Although most mail setups these days seem to be more complex than this one, it was quite adequate for a small company's backup mail server.

Backscatter filtering

Note for sendmail users: I don't use sendmail, but this link may be useful.

If a spammer grabs your email address and starts using it, you will find your mailbox full of bounced messages that allegedly came from you. This is known as backscatter.

Although that link gives a solution to the problem from postfix's creator, there is a quicker solution. In my case, where I have a very small server, only serving me, I use a solution gotten from Justin Mason's weblog. (Both links given above are worth reading, and the reader can make their own decision.) Mr. Mason's solution is to add the following to /etc/postfix/main.cf. (Your path to your postfix files may be different.)
header_checks = regexp:/etc/postfix/header_checks

Add the following to /etc/postfix/header_checks
/^Content-Type: multipart\/report; report-type=delivery-status\;/ REJECT no third-party DSNs
/^Content-Type: message\/delivery-status; /     REJECT no third-party DSNs

Restart postfix. This will catch most of the bounces.

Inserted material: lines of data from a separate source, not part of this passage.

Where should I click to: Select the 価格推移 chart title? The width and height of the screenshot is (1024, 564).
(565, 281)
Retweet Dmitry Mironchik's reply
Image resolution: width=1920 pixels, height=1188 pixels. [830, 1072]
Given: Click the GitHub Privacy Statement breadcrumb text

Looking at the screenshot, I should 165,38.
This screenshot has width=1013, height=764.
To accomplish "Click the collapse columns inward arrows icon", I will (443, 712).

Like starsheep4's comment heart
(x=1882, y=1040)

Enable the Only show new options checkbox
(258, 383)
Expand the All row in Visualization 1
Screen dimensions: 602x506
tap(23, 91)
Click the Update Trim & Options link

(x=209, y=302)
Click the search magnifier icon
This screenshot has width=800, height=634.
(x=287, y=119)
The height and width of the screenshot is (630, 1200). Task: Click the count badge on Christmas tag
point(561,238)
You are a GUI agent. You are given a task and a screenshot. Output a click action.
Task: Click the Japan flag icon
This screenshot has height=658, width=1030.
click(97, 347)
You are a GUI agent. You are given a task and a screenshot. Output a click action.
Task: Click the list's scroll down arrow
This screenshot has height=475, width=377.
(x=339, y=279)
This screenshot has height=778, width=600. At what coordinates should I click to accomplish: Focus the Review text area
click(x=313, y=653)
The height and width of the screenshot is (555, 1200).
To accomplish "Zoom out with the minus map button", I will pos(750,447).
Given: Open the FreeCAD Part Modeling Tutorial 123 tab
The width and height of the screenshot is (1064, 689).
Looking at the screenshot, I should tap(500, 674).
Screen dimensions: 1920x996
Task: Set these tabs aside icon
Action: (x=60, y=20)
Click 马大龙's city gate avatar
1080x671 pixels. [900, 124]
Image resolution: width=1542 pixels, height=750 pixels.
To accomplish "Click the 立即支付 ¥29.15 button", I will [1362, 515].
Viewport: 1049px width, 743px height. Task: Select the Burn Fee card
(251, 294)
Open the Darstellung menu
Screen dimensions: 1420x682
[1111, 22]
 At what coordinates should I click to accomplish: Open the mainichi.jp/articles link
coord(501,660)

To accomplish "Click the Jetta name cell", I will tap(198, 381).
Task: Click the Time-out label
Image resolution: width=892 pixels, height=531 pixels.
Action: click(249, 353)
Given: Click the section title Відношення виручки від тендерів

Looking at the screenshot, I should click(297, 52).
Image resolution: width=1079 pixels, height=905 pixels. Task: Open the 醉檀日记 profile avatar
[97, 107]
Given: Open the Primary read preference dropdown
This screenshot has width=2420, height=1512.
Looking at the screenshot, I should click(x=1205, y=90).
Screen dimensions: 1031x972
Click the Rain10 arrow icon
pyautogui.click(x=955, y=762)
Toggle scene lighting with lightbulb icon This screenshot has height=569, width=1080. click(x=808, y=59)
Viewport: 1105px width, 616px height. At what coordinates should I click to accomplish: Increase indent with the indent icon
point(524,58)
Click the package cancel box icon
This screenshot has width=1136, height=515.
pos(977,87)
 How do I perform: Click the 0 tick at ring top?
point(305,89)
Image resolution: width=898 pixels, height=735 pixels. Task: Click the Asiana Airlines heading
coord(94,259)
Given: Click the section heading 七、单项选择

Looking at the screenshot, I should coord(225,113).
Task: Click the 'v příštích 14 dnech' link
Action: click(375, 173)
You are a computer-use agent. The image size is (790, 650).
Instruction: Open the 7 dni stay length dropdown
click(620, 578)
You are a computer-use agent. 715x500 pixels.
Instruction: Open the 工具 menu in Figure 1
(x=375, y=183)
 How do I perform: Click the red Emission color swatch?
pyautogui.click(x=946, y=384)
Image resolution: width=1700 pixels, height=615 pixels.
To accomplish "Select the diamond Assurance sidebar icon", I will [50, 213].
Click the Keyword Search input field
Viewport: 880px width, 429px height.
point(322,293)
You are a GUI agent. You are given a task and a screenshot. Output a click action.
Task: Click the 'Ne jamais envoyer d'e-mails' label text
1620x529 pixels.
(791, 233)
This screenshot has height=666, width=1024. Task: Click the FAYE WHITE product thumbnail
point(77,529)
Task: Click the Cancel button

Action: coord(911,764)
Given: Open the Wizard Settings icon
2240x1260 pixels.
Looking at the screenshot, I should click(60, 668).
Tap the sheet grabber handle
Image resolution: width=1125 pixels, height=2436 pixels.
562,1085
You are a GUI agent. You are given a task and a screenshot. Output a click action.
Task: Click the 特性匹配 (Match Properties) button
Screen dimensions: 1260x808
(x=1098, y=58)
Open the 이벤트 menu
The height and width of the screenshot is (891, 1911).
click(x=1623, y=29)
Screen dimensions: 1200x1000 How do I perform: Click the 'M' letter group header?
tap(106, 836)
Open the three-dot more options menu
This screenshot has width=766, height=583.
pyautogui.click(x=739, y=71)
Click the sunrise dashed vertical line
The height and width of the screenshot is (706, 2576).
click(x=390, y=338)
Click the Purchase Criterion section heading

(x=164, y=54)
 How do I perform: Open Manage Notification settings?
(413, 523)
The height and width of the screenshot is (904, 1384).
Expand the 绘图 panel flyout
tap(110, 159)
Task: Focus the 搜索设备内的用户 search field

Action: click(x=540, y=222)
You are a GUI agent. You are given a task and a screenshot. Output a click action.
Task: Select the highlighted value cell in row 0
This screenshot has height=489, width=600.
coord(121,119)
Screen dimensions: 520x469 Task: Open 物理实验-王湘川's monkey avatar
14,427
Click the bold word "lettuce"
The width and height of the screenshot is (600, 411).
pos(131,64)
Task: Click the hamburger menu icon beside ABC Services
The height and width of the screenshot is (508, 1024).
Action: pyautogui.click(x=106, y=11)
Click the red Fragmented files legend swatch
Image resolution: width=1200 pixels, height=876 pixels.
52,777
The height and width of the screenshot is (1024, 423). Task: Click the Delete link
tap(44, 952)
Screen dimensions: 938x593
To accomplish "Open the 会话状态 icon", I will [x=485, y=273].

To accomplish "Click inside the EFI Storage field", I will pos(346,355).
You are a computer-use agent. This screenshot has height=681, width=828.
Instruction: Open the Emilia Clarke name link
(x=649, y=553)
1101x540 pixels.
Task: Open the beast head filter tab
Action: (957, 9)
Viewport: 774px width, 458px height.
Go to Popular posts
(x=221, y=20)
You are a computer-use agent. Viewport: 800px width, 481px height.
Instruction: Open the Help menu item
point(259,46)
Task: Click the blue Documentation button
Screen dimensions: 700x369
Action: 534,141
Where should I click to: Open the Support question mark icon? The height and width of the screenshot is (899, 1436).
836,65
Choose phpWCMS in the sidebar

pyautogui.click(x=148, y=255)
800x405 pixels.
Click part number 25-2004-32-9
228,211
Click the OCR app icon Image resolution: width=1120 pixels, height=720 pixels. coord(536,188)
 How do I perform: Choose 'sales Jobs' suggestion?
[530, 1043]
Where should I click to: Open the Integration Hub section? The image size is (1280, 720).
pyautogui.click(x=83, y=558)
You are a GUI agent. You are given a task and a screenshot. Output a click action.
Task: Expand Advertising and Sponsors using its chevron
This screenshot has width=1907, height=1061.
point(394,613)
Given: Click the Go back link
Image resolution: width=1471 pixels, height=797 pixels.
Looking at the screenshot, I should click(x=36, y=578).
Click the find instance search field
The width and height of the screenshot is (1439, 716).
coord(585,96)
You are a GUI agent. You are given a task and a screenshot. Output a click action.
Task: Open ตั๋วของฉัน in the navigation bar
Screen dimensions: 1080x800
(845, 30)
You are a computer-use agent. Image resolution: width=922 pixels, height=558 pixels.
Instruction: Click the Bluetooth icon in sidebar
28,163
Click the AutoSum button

Using postfix as your localhost MTA

Although many systems come with sendmail enabled by default, even if it only sends local system messages, this can easily be done with postfix instead. Perhaps you don't want a mailserver, but would still prefer to use postfix for the basic system email messages. This is easily done.

Install postfix and have it replace sendmail as you would usually do on your system. This varies widely between systems--for example, with RedHat based systems, one uses the command
alternatives --config mta

You'll then be presented with a dialog enabling you to switch to postfix.

To have postfix do nothing but send system messages on the localhost to root or whatever user gets root's mail on the localhost, do the following. In /etc/postfix (on most systems--FreeBSD uses /usr/local/etc/postfix) look for the line in master.cf (not main.cf) that says something like
smtp inet n - n - - smtpd

Comment it out by putting a # sign in front of it. In main.cf, look for the relayhost entries. There's usually a series of them, commented out, along the lines of relayhost = $mydomain, relayhost = [gateway.my.domain], etc. (All on separate lines.) Put in the line
relayhost = [localhost]

Putting localhost in the square brackets [ ] disables MX lookup. You don't want it doing an MX lookup on the localhost, it already knows where the localhost is. (If it doesn't, there is a major problem).

Restart postfix with /etc/init.d, /etc/rc.d/ or whatever method is used on your system and you should be good to go.